Jacob Brubert is no stranger to using interpretive dance to explain himself.
Brubert and his friends would sometimes use dance to describe what they had done that day, he said. This year, he used dance to demonstrate something far more ambitious than a day’s work: his Ph.D. thesis. Brubert’s effort translated into the top prize at this year’s Dance Your Ph.D. contest – Science’s annual call to action for researchers to translate their Ph.D. thesis into a dance.

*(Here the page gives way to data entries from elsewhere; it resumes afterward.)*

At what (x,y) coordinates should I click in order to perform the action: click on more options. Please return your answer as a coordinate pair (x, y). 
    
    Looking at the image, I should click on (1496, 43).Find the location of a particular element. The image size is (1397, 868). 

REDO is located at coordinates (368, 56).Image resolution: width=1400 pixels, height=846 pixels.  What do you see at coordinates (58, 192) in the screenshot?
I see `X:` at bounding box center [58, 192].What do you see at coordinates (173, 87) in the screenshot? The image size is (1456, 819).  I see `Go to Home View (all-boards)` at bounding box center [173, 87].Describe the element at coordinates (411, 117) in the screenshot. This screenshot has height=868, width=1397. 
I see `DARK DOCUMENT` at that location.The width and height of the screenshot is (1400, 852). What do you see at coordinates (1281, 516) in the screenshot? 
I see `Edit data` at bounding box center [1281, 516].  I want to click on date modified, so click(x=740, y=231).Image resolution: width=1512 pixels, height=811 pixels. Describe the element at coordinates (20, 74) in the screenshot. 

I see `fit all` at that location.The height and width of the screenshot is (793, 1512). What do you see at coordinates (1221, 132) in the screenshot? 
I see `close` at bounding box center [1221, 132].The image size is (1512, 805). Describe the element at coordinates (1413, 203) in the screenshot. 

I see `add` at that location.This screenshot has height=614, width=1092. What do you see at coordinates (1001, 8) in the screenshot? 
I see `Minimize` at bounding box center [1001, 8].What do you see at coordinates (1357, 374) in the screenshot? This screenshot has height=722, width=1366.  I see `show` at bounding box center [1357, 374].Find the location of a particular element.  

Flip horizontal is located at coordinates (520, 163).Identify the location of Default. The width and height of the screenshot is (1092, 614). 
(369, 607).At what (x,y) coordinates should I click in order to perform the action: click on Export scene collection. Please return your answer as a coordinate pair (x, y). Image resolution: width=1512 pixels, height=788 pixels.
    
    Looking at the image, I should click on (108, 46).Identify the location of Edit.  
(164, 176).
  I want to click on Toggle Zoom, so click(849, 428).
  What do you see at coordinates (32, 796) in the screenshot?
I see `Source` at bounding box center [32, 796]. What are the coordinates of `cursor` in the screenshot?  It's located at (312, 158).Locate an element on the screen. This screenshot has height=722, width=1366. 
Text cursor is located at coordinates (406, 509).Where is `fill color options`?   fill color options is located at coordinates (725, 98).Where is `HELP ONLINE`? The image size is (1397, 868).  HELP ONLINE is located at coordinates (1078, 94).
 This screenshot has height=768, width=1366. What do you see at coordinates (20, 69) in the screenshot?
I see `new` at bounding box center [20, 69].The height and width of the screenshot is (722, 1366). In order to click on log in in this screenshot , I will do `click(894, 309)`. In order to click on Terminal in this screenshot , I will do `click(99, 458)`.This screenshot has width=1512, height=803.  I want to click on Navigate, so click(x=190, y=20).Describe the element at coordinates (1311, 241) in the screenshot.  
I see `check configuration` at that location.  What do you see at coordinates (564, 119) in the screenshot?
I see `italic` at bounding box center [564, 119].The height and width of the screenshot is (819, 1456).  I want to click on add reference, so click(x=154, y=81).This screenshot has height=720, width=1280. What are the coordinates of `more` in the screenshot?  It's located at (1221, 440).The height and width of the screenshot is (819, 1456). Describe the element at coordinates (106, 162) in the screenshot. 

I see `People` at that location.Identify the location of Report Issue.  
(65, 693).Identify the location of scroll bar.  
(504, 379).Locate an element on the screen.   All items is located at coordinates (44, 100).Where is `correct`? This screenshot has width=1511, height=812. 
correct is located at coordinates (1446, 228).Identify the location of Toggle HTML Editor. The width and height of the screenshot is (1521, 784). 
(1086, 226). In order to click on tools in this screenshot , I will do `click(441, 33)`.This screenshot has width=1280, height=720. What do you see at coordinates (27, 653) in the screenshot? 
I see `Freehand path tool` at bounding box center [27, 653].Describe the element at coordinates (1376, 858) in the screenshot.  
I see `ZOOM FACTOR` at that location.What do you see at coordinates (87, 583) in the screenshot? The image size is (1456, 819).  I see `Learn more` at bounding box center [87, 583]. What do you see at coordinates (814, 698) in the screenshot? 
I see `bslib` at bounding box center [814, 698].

Brubert, who completed his Ph.D. at the University of Cambridge’s Department of Chemical Engineering and Biotechnology, first learned about the contest from contest founder and Science contributor John Bohannon’s 2011 TED Talk. Since then, “It had always been in the back of my mind,” Brubert said.
He was encouraged by friends who knew he danced salsa and had spent several years taking tap classes as a child.
Both forms of dance make an appearance in his video, entitled “A polymeric prosthetic heart valve” that details two different prosthetic approaches to replace diseased heart valves. One type of valve, made from animal tissue and represented in the video by a pair of salsa dancers in pig and cow costumes, lacks durability. Another valve, this one mechanical and represented by a pair of tap dancers, interacts poorly with blood. The dancers demonstrate the effectiveness of the second valve by pushing the hula-hooping “blood” into a swimming pool.
Brubert’s video depicts a better approach: a prosthetic heart valve made from a flexible polymer that is durable and compatible with blood. Brubert and his fellow dancers move their way through the creation of this type of valve.
The video’s last scene vividly demonstrates the trial and error inherent to scientific research. Even though the polymeric valve is tolerated by blood and is durable, it still fails in the end, as the dancers representing the valve slowly crumble to the ground, and the biomedical engineer falls to his knees.
After completing his Ph.D., Brubert continued working on the project as a postdoctoral researcher. Brubert is now enrolled in medical school, but his colleagues are continuing to work toward improving the durability of the polymeric prosthetic heart valve.
“It’s not yet at the stage where it can go into a human,” Brubert said of the valve, “but it’s much, much closer than it was.”
While Brubert mostly choreographed the dance ahead of time — “whatever I dreamt up beforehand seemed to be possible,” he said — he also embraced the unexpected while creating the video. He selected roles for his fellow dancers that played to their talents, incorporating, for instance, one dancer’s juggling abilities. “That definitely went on his CV, making the cast for the dance,” Brubert joked. The video also included spontaneous moments, like the salsa-dancing cow who dances “the worm.” “Nobody had ever seen him do that before,” Brubert said.
Stepping away from work for a few hours to choreograph and perform the dance and edit the final video is a great way to unblock your head and get a new perspective on your research, Brubert said. “It’s a great way to put a completely different spin on your thesis,” he said.
Plus, he added, “every time we went out, we had so much fun.”
The contest is not just about blowing off steam, though. Dance Your Ph.D. can serve as a novel tool for communicating complex scientific research topics to the public.
“The experiment is not the end of the story, because you still have to transmit that knowledge to other people,” said Bohannon in the TED Talk that first inspired Brubert. “Dance really can make science easy to understand.”
“There have been lots of people who have gone, ‘Ah, so that’s actually what you do,’” Brubert said. “For many people, I think it allowed them to see the overall picture.”
Brubert, as the contest’s overall winner, earned $1,000 and a trip to the AAAS Annual Meeting in Boston in February. Other award prizes, worth $500 each, were also presented to winners in four categories: Carla Brown at the University of Glasgow won in the biology category with “Antibiotic Apocalypse.” Margaret Danilovich at Northwestern University captured the social sciences category with “Strong for Life,” which displays ways for older adults to improve and involve themselves in more physical activity. Evgeny Sogorin of the Institute of Protein Research in Moscow and his dancing ribosomes won in the chemistry category and the People’s Choice Award went to Emmanuelle Alaluf at the Free University of Brussels for a video on the use of an enzyme to improve anti-tumor immune response.
“If you’re trying to give someone the big picture of a complex idea, to really capture its essence, the fewer words you use, the better,” said Bohannon in his TED Talk. “In fact, the ideal might be to use no words at all.”